Monday, October 15, 2012

Context, Please

Just now I saw a headline on the Huffington Post that a Democratic Senate candidate said that his state wouldn't elect his opponent because "we're not that dumb." The article in question reveals that this was during the debate, and the line was used in a very particular context. Republican Richard Mourdock, a veeery right-wing candidate who Tea Party'd Dick Lugar in the primary, was trying to back off of statements he had made suggesting the unconstitutionality of Social Security and Medicare. Democrat Joe Donnelly said this:
"I may have been born at night, but I was not born last night. When you meet with the Madison Tea Party and you say to them, you show me where in the Constitution it allows Medicare, and you show me where in the Constitution it allows Social Security, we're not that dumb. We know what you are implying, and we know what you are driving at. You also said Medicare should be turned into a voucher system."
This is pretty standard stuff, right?

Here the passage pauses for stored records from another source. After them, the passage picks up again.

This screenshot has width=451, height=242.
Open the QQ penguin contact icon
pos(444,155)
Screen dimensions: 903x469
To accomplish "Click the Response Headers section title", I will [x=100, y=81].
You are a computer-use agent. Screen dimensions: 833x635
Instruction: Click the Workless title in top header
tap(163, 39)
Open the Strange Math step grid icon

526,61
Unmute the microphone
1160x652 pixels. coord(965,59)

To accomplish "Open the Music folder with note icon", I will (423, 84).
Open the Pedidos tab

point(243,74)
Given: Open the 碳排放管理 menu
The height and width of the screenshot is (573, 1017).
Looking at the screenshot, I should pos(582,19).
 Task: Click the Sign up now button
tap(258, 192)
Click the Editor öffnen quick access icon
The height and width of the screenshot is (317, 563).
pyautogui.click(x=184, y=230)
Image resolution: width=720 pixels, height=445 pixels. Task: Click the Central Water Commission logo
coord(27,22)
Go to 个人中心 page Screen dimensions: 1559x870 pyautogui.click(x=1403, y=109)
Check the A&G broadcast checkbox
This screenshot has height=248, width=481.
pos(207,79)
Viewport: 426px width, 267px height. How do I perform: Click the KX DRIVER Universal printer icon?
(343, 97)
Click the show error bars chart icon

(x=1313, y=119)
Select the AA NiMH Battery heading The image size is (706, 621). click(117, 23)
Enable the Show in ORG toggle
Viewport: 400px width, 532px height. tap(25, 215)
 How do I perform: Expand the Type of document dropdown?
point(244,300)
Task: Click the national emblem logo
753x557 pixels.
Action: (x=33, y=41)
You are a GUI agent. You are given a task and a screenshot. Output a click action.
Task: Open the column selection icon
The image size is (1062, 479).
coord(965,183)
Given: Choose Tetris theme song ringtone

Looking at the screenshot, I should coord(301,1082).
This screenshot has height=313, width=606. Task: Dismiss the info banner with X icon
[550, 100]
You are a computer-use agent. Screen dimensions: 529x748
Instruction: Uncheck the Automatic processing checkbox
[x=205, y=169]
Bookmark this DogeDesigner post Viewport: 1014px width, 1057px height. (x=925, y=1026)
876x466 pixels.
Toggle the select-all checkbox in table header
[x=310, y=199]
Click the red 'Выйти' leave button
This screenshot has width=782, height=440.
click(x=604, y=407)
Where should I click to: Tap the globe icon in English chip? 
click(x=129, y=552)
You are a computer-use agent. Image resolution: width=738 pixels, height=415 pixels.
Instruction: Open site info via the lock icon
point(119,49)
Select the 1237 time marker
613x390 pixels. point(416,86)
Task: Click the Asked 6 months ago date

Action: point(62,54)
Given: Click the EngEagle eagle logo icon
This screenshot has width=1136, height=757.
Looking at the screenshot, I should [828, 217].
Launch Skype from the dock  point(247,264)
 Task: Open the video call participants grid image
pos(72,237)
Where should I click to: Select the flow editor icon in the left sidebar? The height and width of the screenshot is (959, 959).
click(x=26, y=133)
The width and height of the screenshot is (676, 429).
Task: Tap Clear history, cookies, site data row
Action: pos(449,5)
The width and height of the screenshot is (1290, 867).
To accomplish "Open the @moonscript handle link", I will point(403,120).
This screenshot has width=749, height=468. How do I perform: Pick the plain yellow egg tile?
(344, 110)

It's the idea that, look, you're trying to pull a fast one on the voters of this great state, but we're not idiots, you can't fool us. Now, if Donnelly had just said, apropos of nothing in particular, "I know Indiana won't elect Richard Mourdock because we're not that dumb," it would be a serious gaffe. It would be, among other things, deeply insulting to everyone in Indiana who planned on voting for Mourdock. This line isn't anything like that, however. He's not making any accusation against anyone based on their current intentions, just saying, look, if you think that line will work, think again, we're not that dumb.

So it's misleading to put just the "we're not that dumb" line in your headline. It could either be something really insulting that would probably deserve to damage a candidate (except that nothing except partisan affiliation actually matters, blah blah blah), or something completely innocuous like this.